## [Materials provided]
______
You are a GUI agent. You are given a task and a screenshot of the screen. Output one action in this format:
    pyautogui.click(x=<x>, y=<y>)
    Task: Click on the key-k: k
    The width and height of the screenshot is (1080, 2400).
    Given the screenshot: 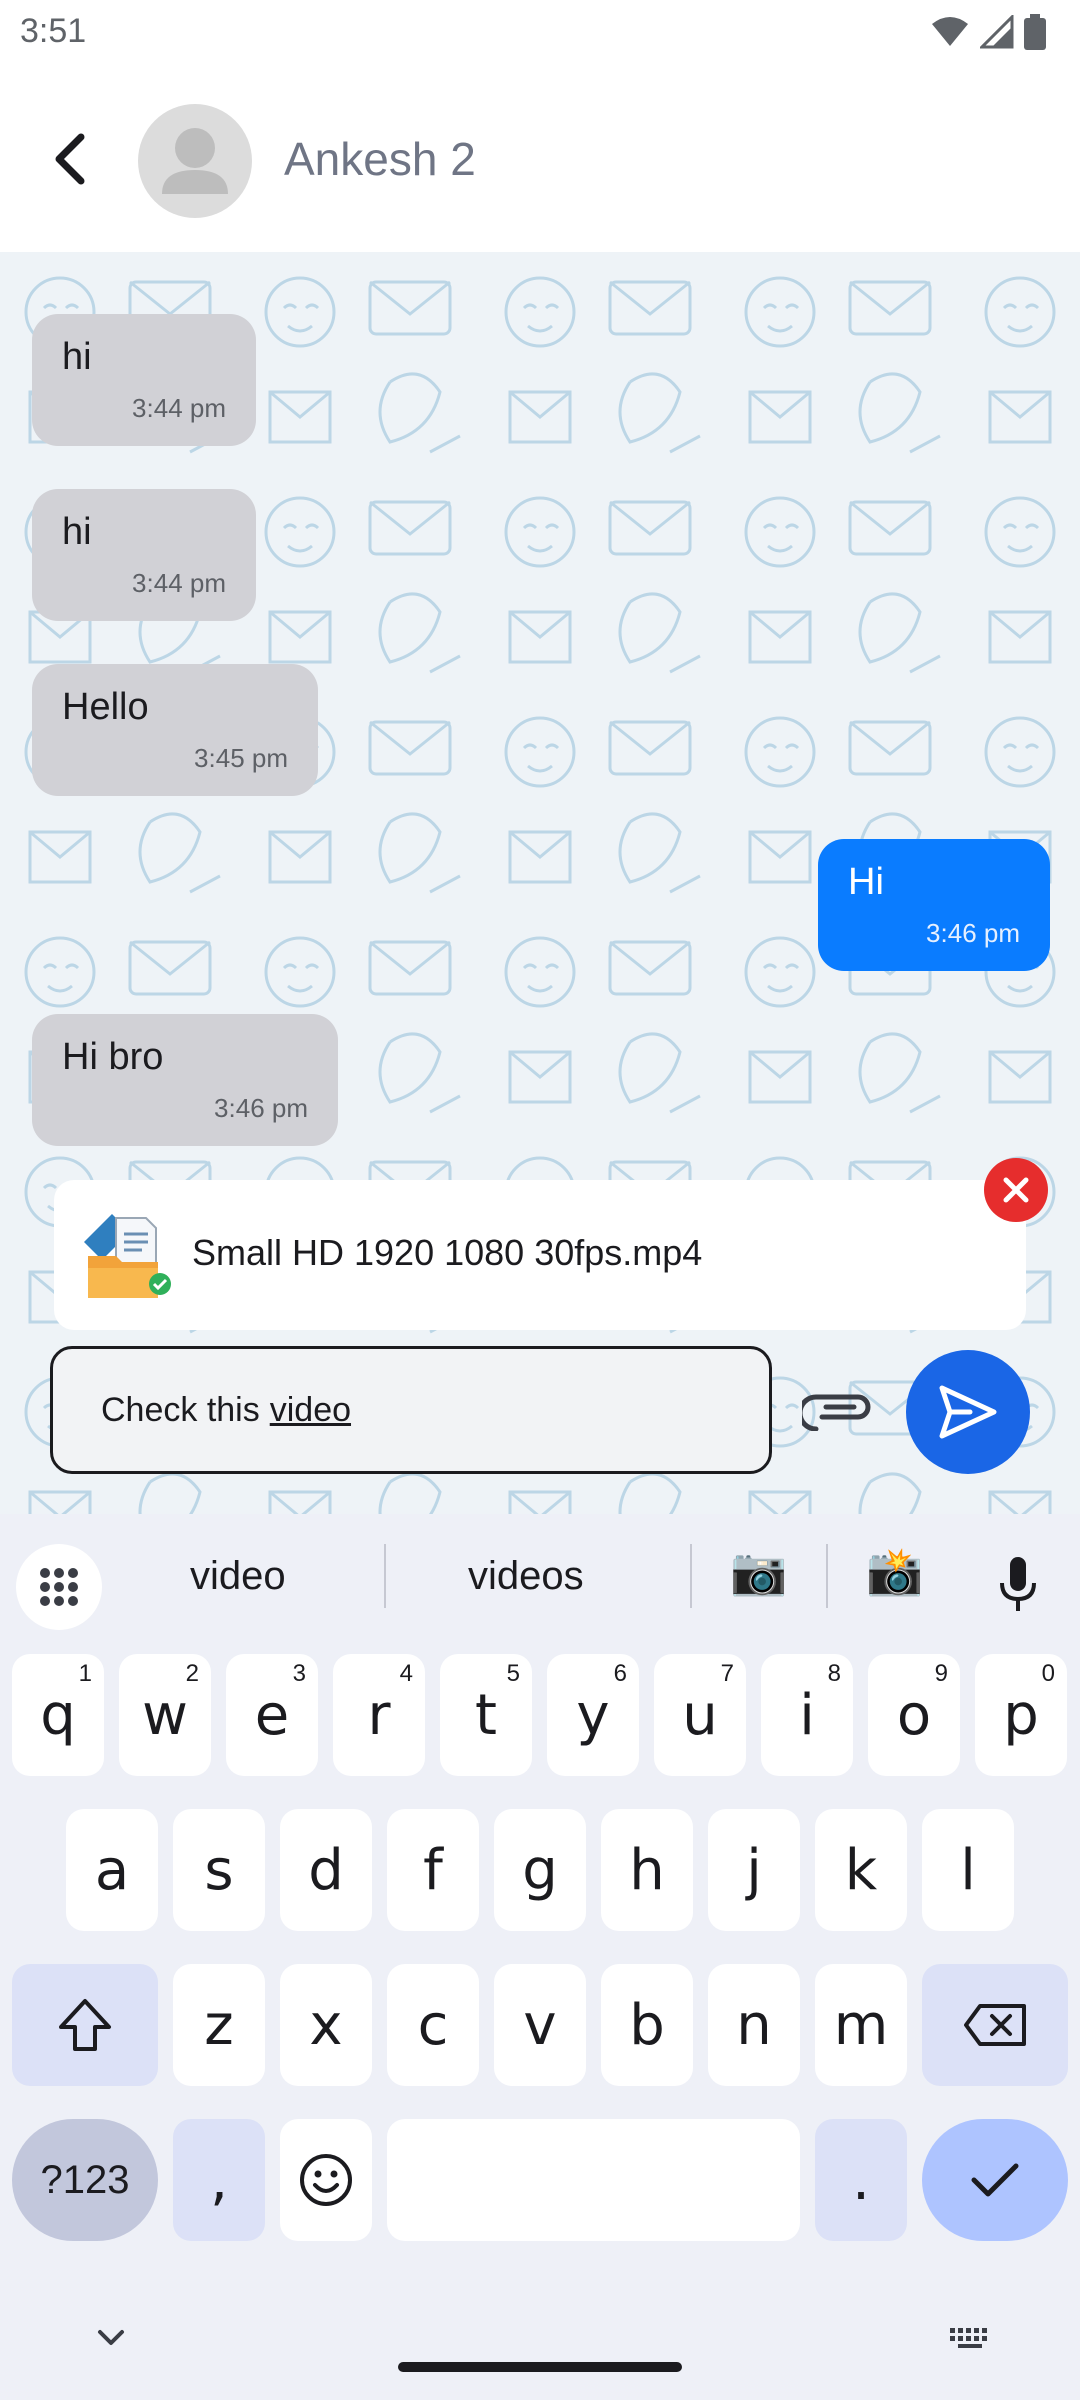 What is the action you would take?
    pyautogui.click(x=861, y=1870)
______
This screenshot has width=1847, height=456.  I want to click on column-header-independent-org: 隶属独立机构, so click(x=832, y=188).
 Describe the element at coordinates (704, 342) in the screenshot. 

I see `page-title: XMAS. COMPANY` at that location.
______
## [About this exercise]
Copy the lines from the listing without changes, starting with the line that contains "This screenshot has" and going on through the line that contains "at that location.".

## [Response for this exercise]
This screenshot has width=1847, height=456.  I want to click on column-header-independent-org: 隶属独立机构, so click(x=832, y=188).
 Describe the element at coordinates (704, 342) in the screenshot. 

I see `page-title: XMAS. COMPANY` at that location.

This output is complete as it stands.